Wherever a line below holds the word "agent", copy that line.

The data START

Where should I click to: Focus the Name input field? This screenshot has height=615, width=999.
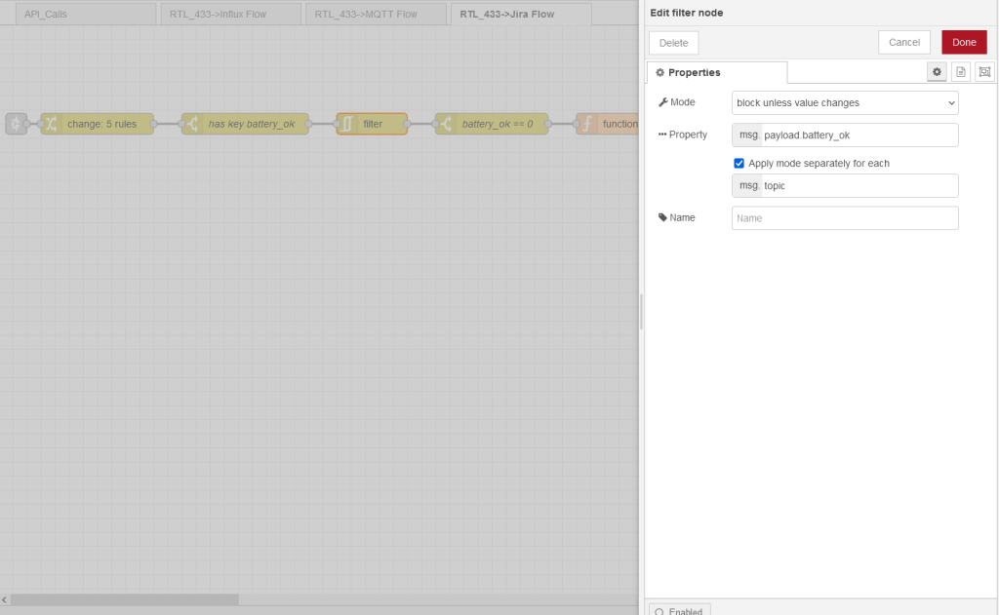pyautogui.click(x=845, y=218)
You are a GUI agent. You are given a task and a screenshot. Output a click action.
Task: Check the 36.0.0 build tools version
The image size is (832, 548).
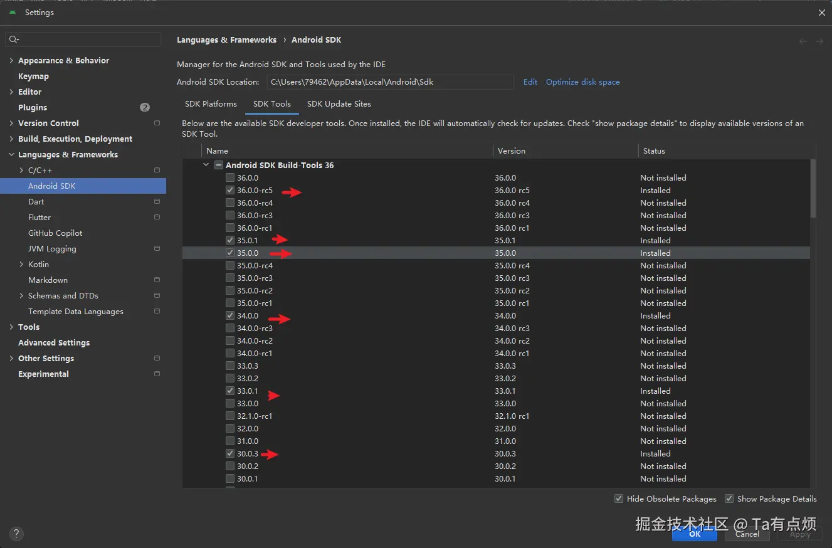(230, 177)
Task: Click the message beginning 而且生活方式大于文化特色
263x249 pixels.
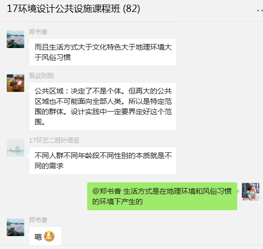Action: 103,52
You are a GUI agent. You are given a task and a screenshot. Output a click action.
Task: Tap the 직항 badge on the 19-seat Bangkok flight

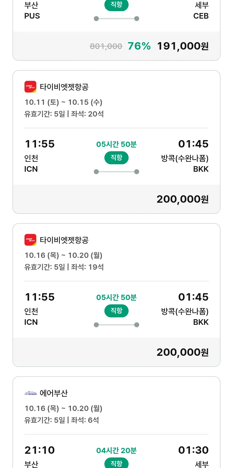tap(117, 311)
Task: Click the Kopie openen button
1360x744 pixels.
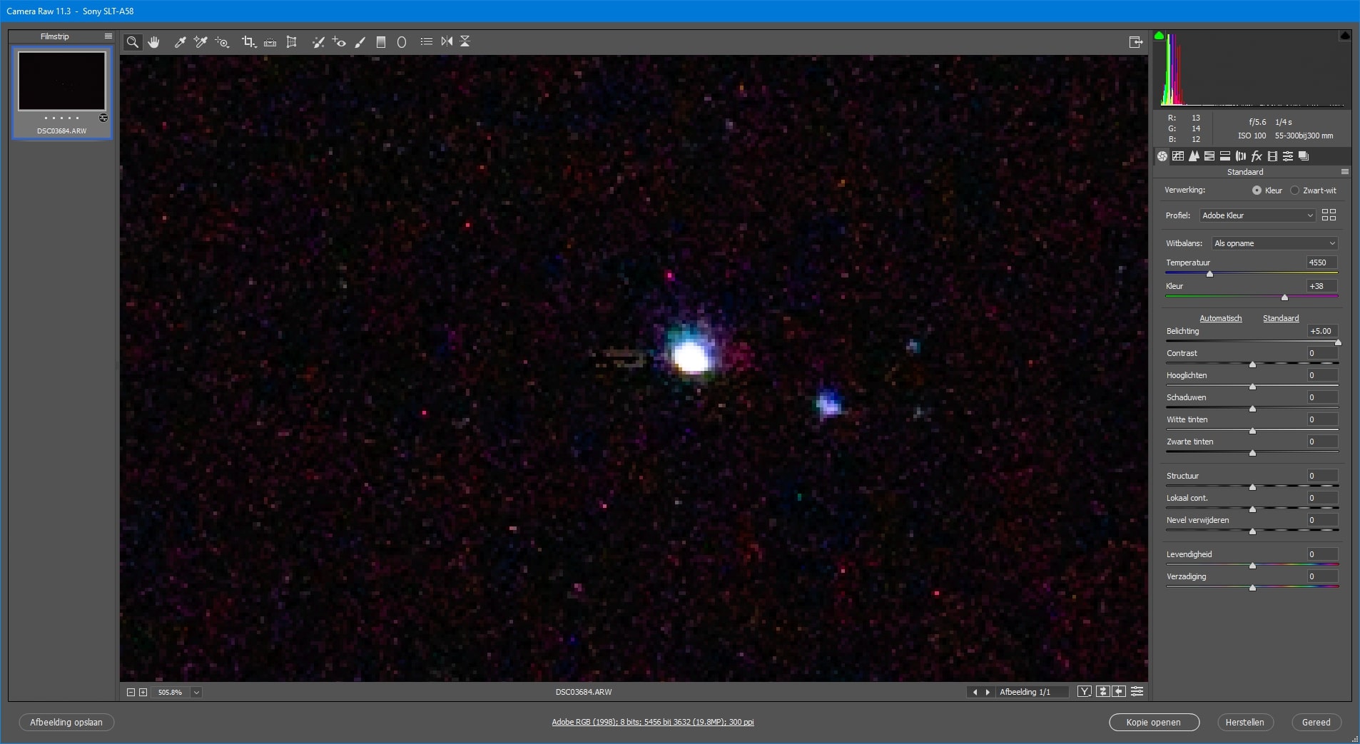Action: [x=1154, y=723]
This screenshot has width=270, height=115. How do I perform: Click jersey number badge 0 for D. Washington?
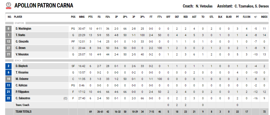(8, 29)
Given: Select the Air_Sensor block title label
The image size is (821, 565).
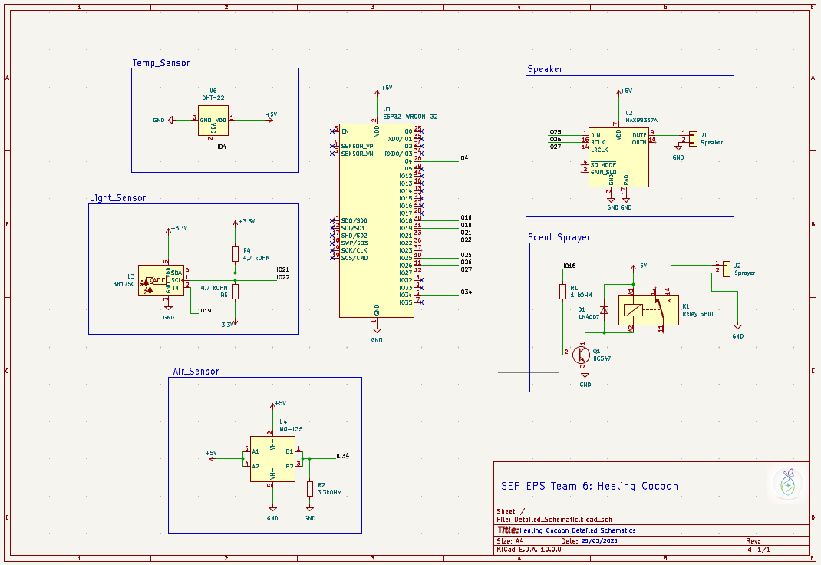Looking at the screenshot, I should coord(196,371).
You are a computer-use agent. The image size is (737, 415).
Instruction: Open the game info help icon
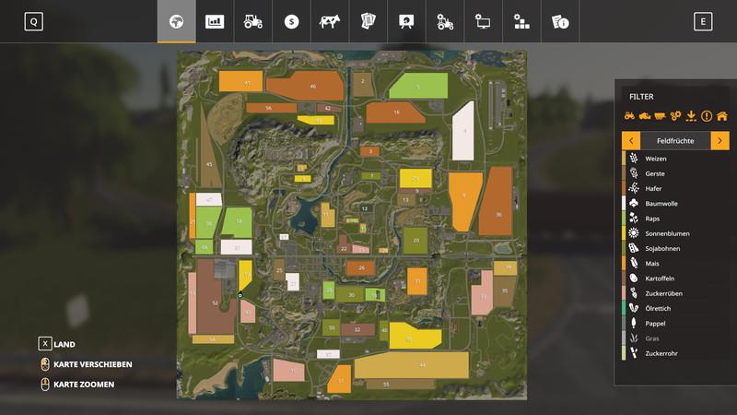coord(559,21)
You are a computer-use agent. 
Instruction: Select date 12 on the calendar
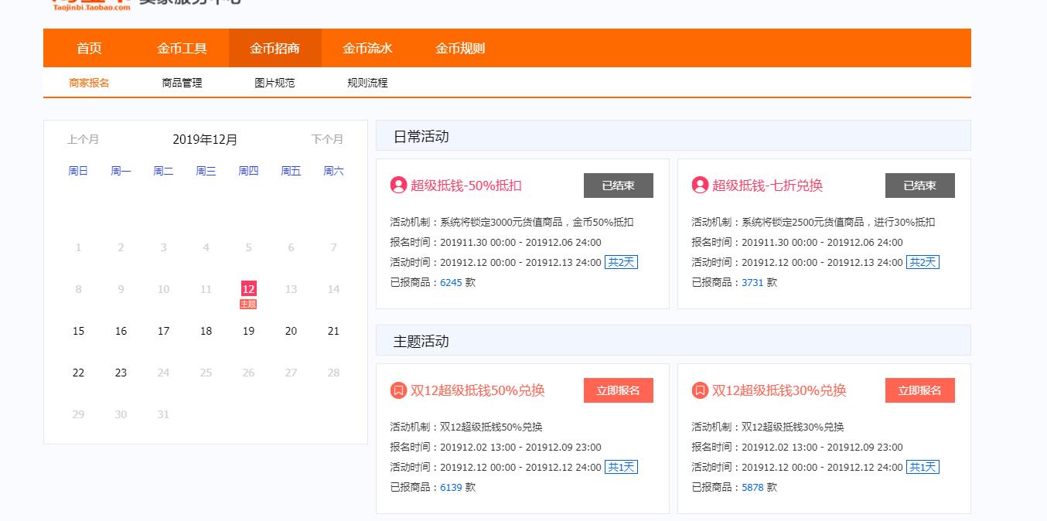(248, 289)
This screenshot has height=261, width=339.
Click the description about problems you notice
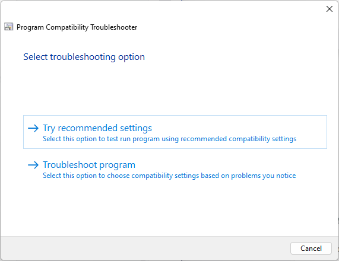[169, 176]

The data END

=== Result for this task ===
You are a GUI agent. You are given a task and a screenshot. Output a click action.
You are a GUI agent. You are given a task and a screenshot. Output a click action.
You are a computer-use agent. The image size is (737, 415).
You are a computer-use agent. 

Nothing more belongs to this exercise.